On 01/21/2016 04:43 AM, Michel DÃnzer wrote:
On 21.01.2016 05:32, Mario Kleiner wrote:

So the problem is that AMDs hardware frame counters reset to
zero during a modeset. The old DRM code dealt with drivers doing that by
keeping vblank irqs enabled during modesets and incrementing vblank
count by one during each vblank irq, i think that's what
drm_vblank_pre_modeset() and drm_vblank_post_modeset() were meant for.

Right, looks like there's been a regression breaking this. I suspect the
problem is that vblank->last isn't getting updated from
drm_vblank_post_modeset. Not sure which change broke that though, or how
to fix it. Ville?

The whole logic has changed and the software counter updates are now driven all the time by the hw counter.

BTW, I'm seeing a similar issue with drm_vblank_on/off as well, which
exposed the bug fixed by 209e4dbc ("drm/vblank: Use u32 consistently for
vblank counters"). I've been meaning to track that down since then; one
of these days hopefully, but if anybody has any ideas offhand...

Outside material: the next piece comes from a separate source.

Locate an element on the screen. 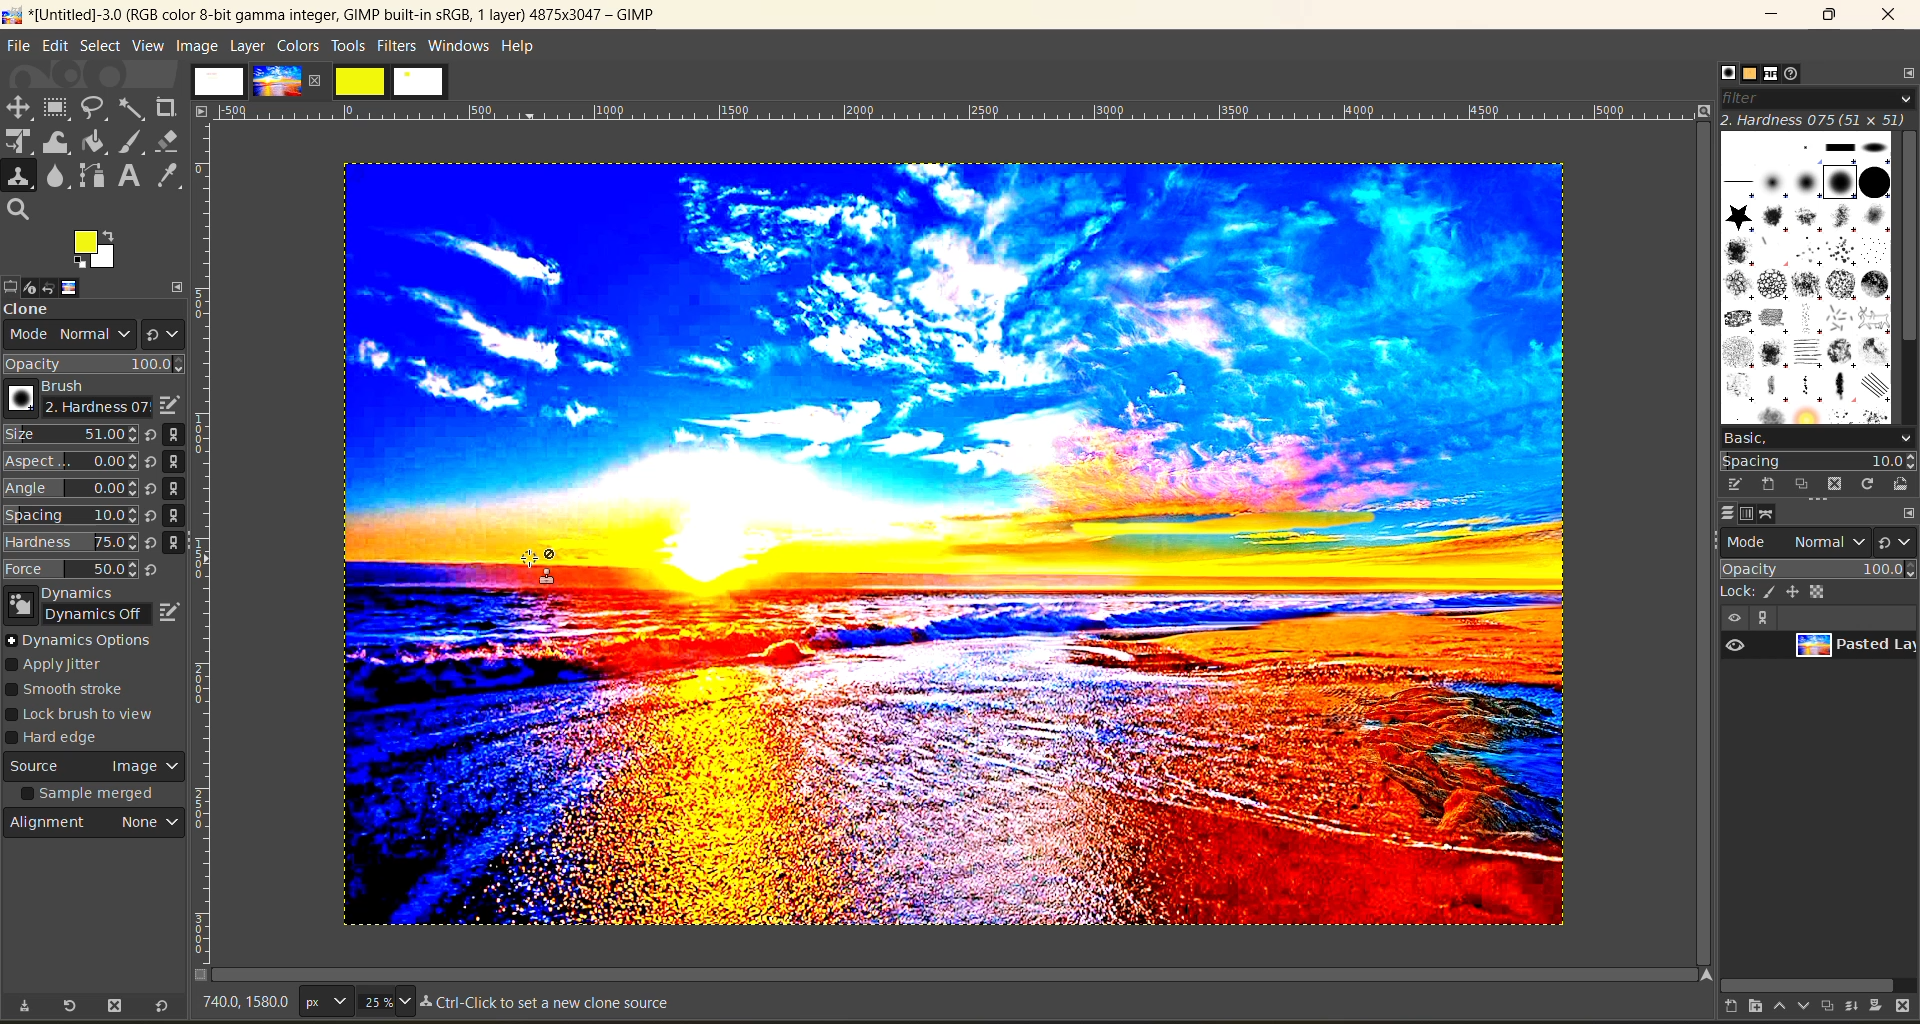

I spent the last few hours reading through the drm and radeon code and i think what should probably work is to replace the drm_vblank_pre/post_modeset calls in radeon/amdgpu by drm_vblank_off/on calls. These are apparently meant for drivers whose hw counters reset during modeset, and seem to reinitialize stuff properly and release clients queued vblank events to avoid blocking - not tested so far, just looked at the code.

Once drm_vblank_off is called, drm_vblank_get will no-op and return an error, so clients can't enable vblank irqs during the modeset - pageflip ioctl and waitvblank ioctl would fail while a modeset happens - hopefully userspace handles this correctly everywhere.

It would also cause radeons power management to not sync its actions to vblank if it would get invoked during a modeset, but that seems to be handled by a 200 msec timeout and hopefully only cause visual glitches - or invisible glitches while the crtc is blanked during modeset?

There could be another tiny race with the new "vblank counter bumping" logic from commit 5b5561b ("drm/radeon: Fixup hw vblank counters/ts ...") if drm_update_vblank_counter() would be called multiple times in quick succession within the "radeon_crtc->lb_vblank_lead_lines" scanlines before start of real vblank iff at the same time a modeset would happen and set radeon_crtc->lb_vblank_lead_lines to a smaller value due to a change in horizontal mode resolution. That needs a modeset to happen to a higher horizontal resolution just exactly when the scanout is in exactly the right 5 or so scanlines and some client is calling drm_vblank_get() to enable vblank irqs at the same time, but it would cause the same hang if it happened - not that likely to happen often, but still not nice, also Murphy's law... If we could switch to drm_vblank_off/on instead of drm_vblank_pre/post_modeset we could remove those race as well by forbidding any vblank irq related activity during a modeset.

I'll hack up a patch for demonstration now.